Mike Holmes wrote:OK, maybe not as apetizing as a good ear of corn... but it's supposed to be better for you...
Mike
That's not quite true for a few different reasons.
Expensive algae is only going to be used in omega-3 supplements and the like; very little consideration is given to taste.
What happens when algae becomes dirt-cheap is the same thing that happened when wheat became cheap; we invented pasta, pizza, breads, cookies, gluten-based fake meat, béchamel sauce and all sorts of other delicious wheat-based and wheat-containing products. Who knows what foods will be invented when you give millions of people with widely varying skillsets in cooking, food chemistry, entrepeneurship and so on cheap access to algae?
Cheap algae would be a huge component of fish-feed if realized; and I'd much rather eat fish than corn.
Fish farming is rapidly expanding across the world and currently represents more than half of global fish production(and sea-food in general). All this time we've been hunter-gathering fish rather than farming them; this leads to all sorts of problems that cause extremely low yields per unit area of ocean. You haven't got property rights so you get tragedy of the commons(each fish you catch has a concentrated profit, but the cost in reduced fish population is diffuse in that it hurts everyone a tiny little bit); even from the perspective of wanting to maximize sustainable fish catches and long term profits it would be more productive to do much less fishing. If you slaughter all the cows on a farm it leads to maximum profit today, but no profit next year so a farmer wouldn't make such a stupid decision; if the cows are unowned property and anyone can just come along and slaughter them the farmers incentive is to pre-empt everyone else and be the first to slaughter them so he can get the profits and he's certainly not going to invest in any capital equipment to maximize cattle-productivity. The result of this is that large predatory fish, the kinds humans like to eat, have declined in population by 90% over the last 50 years(the war on drugs and the various undeclared wars in the middle east might not be going too well but the war on fish is a major success).
The other major factor that makes fish farming so efficient is that you can separate fish by species and age group; predatory fish tends to eat their young and if they don't some other species we don't like to eat might.
The problem with farming something like salmon is that you're farming the equivalent of lions. They need a big helping of fishmeal for the high protein and the fat composition(similar to algae since that's what herbivorous fish, shrimp and so forth tend to eat). Fish farmers try to keep it at a minimum because of cost(it is also not sustainable at current rates so eventually they MUST invent their way around it to maintain or grow fish prdoduction). In order to cheapen out the food they mix it with fat and protein from soy,various slaughterhouse 'byproducts'(the kind of stuff you'd normally find in dog food), rapeseed oil and various other stuff. If they had cheap access to high-quality fats and protein from algae it's a no-brainer, you no longer need bulk amounts of fish-meal at all(you still might want to feed salmon some shrimp or at least the nasty bits of shrimp that humans don't want to eat; this is where salmon gets its pretty pink colour and some of it's flavour).

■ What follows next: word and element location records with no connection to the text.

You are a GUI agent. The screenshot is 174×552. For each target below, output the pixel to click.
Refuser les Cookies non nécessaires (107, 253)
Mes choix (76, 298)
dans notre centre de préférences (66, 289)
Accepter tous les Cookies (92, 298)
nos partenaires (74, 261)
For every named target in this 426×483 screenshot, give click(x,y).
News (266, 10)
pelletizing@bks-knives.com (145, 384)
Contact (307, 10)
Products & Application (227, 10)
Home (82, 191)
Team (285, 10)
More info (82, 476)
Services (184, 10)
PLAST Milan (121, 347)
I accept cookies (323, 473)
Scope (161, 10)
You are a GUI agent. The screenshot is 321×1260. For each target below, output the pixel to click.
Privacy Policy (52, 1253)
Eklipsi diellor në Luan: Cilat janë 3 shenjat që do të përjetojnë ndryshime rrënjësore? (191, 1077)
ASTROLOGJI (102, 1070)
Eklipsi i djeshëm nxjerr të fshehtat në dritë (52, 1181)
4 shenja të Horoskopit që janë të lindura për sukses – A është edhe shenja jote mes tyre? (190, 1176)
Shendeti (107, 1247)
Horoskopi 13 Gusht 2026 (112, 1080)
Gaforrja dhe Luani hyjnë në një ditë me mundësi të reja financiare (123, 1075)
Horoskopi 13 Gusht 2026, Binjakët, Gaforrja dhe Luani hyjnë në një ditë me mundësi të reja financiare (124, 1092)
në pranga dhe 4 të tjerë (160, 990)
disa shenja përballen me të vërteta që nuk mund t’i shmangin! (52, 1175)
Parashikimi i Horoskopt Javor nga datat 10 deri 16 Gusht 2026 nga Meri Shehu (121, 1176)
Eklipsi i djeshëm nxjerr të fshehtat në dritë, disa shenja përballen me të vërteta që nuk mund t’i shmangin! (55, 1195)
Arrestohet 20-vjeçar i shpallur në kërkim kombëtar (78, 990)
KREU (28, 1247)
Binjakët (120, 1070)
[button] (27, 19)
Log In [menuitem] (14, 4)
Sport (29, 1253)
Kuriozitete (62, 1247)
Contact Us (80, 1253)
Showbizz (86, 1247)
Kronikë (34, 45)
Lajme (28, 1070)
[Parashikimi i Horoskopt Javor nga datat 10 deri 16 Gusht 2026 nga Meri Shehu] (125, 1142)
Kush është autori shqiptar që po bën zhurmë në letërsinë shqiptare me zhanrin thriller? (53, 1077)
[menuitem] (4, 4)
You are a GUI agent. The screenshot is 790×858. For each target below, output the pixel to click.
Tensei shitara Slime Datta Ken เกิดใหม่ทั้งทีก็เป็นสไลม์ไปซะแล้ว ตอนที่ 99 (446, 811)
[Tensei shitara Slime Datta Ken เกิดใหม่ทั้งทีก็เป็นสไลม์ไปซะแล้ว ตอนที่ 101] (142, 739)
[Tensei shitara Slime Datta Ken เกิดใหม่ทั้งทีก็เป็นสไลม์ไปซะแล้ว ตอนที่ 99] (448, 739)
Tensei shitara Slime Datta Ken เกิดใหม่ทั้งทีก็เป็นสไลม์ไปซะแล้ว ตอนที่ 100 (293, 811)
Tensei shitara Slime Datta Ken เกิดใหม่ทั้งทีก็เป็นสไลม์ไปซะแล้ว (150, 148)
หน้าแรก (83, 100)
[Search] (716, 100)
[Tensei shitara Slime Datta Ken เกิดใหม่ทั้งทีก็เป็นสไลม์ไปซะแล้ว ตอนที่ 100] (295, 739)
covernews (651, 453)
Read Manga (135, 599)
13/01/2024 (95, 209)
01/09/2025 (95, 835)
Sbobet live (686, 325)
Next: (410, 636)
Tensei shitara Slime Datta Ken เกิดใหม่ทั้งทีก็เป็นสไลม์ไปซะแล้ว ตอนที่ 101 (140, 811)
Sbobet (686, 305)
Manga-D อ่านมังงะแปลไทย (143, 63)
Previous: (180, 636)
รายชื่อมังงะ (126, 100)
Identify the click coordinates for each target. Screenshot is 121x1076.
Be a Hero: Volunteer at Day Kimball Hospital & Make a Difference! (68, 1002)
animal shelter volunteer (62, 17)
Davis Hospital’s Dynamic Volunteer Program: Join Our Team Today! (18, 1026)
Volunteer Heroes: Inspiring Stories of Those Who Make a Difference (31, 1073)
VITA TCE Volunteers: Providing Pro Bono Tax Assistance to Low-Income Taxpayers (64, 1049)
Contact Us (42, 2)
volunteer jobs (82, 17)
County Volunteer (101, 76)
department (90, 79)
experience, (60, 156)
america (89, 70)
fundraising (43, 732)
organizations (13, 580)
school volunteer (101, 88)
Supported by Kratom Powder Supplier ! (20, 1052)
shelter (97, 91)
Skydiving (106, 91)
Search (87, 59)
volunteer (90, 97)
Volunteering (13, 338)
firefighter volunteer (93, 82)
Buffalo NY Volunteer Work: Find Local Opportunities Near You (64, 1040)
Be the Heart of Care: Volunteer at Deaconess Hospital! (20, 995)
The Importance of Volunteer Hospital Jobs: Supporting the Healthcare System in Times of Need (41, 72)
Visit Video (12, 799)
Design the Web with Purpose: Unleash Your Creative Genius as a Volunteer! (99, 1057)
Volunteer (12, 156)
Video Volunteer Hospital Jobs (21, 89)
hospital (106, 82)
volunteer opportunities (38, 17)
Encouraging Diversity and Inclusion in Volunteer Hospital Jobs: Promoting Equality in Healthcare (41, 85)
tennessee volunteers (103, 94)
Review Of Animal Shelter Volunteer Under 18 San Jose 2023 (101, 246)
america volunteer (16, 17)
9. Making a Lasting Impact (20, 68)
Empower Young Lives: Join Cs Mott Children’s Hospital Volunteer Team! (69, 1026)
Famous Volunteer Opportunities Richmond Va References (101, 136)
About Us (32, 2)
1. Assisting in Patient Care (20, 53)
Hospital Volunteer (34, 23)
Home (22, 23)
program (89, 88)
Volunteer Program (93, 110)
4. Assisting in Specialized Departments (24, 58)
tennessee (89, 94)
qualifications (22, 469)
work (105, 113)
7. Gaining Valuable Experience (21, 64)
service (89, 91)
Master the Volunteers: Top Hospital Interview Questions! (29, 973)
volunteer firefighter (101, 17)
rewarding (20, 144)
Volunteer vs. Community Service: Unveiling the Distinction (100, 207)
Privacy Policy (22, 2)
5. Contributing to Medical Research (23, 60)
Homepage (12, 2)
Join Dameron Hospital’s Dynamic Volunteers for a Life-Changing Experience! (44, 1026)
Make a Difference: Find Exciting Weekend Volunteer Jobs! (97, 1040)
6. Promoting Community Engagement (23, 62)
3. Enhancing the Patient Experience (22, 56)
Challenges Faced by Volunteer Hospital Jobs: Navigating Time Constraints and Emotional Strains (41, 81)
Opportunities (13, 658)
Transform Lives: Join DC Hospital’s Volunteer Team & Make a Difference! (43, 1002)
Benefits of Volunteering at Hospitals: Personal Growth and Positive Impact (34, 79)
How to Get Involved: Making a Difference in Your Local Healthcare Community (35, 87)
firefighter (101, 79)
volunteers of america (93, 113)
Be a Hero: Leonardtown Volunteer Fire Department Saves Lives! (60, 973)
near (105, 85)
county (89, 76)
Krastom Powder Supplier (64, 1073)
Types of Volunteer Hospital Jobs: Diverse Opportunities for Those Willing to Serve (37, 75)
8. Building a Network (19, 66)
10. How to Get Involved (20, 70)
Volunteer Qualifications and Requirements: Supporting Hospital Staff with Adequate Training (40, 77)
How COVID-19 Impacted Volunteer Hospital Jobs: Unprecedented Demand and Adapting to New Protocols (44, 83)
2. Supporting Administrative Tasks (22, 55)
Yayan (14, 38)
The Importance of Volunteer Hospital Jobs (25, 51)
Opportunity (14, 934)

Algae cheap enough for fuel production might also be able to replace a large fraction of the grains and soy used in feeds for land-bound mammals. Obviously you'd have to do various trials and such to convince farmers that it's not too unhealthy for the animals, doesn't make the meat taste too unsual or anything like that. The fat composition should partly carry through to the finished product(meat, milk, eggs, whatever), just like grassfed beef has a higher quality fat composition(less omega-6 fatty acids and more omega-3 fatty acids than grain fed beef).